**Given passage**:

Each entity is mapped to an element with the same name. Entity attributes are mapped to child elements (or attributes). The encoding of composed and multi-valued attributes takes advantage of the flexibility of the XML data model: composed attributes are translated by embedding the sub-attribute elements into the composed attribute element; multi-valued attributes are encoded using suitable occurrence constraints. As opposed to the relational mapping, no restructuring of the schema is necessary. An example is given below.

author(name, affiliation)
  affiliation(name, address, phone+)
    address(street, number, city, state)
KEY(author.name)

Relationships

Let us consider two entities A, with key KA, and B, with key KB, and a binary relation R between A and B. The encodings for all the typical cases are given in the following:

One-to-one relationships

A(KA, R?)                          B(KB, R?)
 R(KB)                              R(KA)
B(KB)                              A(KA)
KEY(A.KA), KEY(B.KB), KEY(R.KB)    KEY(B.KB), KEY(A.KA), KEY(R.KA)
KEYREF(R.KB --> B.KB)              KEYREF(R.KA --> A.KA)

The two mappings (left and right) are equivalent in terms of number of used constraints. Notice that the constraint KEY(R.KB) is used to capture the right maximum participation constraint in the left mapping: it forces the elements KB of R to be unique, that is, each B element is assigned to at most one A element by the relation R. Similarly for the constraint KEY(R.KA) in the right solution. If relationship R has attributes, these are included in the element R that represents the relationship.

A(KA, R?)                     B(KB, R)
 R(B)                          R(KA)
  B(KB)                       A(KA)
KEY(A.KA), KEY(B.KB)          KEY(B.KB), KEY(A.KA), KEY(R.KA)
                              KEYREF(R.KA --> A.KA)

**Set tasks**:
1. Name every sub-attribute that the address element holds in the example author schema of the XML mapping passage.
2. Copy everything in the XML mapping passage from "Each entity is" down to "KEY(author.name)".

**Source excerpt**:
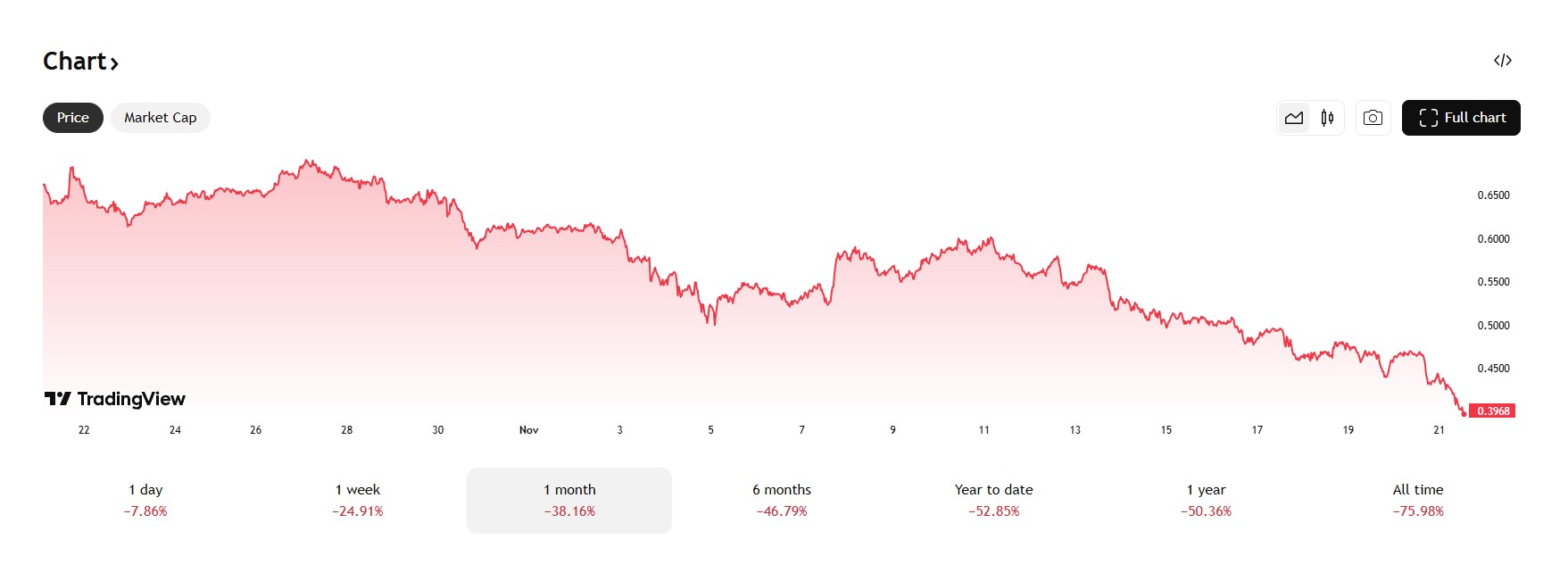Select the Price toggle pill

click(x=73, y=118)
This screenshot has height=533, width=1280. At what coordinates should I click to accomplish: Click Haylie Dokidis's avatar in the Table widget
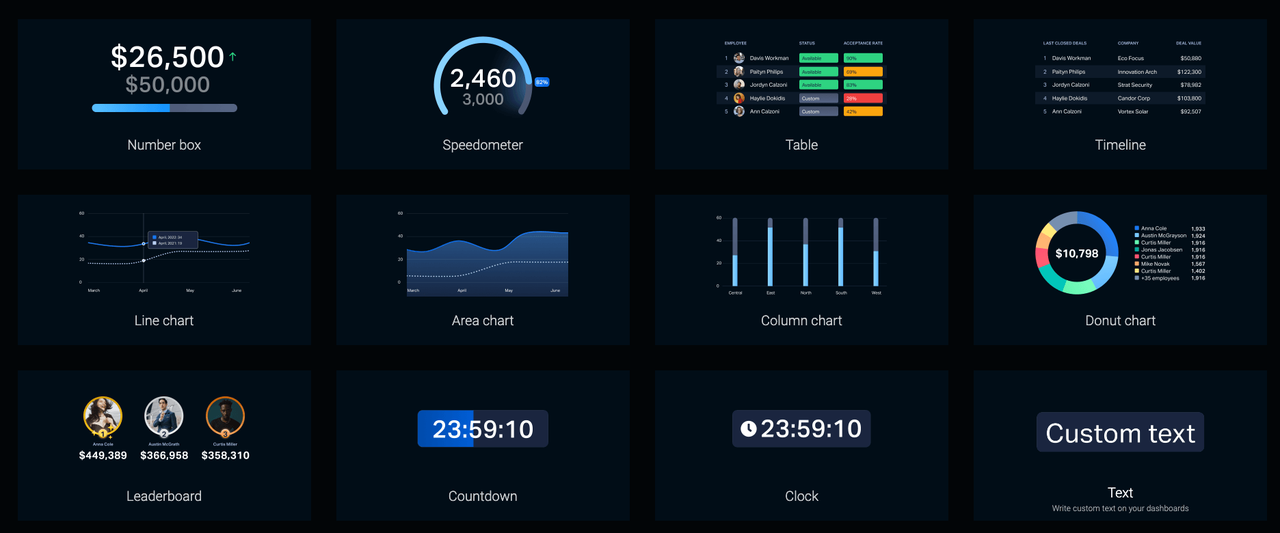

**Exercise solutions**:
1. street, number, city, state

2.
Each entity is mapped to an element with the same name. Entity attributes are mapped to child elements (or attributes). The encoding of composed and multi-valued attributes takes advantage of the flexibility of the XML data model: composed attributes are translated by embedding the sub-attribute elements into the composed attribute element; multi-valued attributes are encoded using suitable occurrence constraints. As opposed to the relational mapping, no restructuring of the schema is necessary. An example is given below.

author(name, affiliation)
  affiliation(name, address, phone+)
    address(street, number, city, state)
KEY(author.name)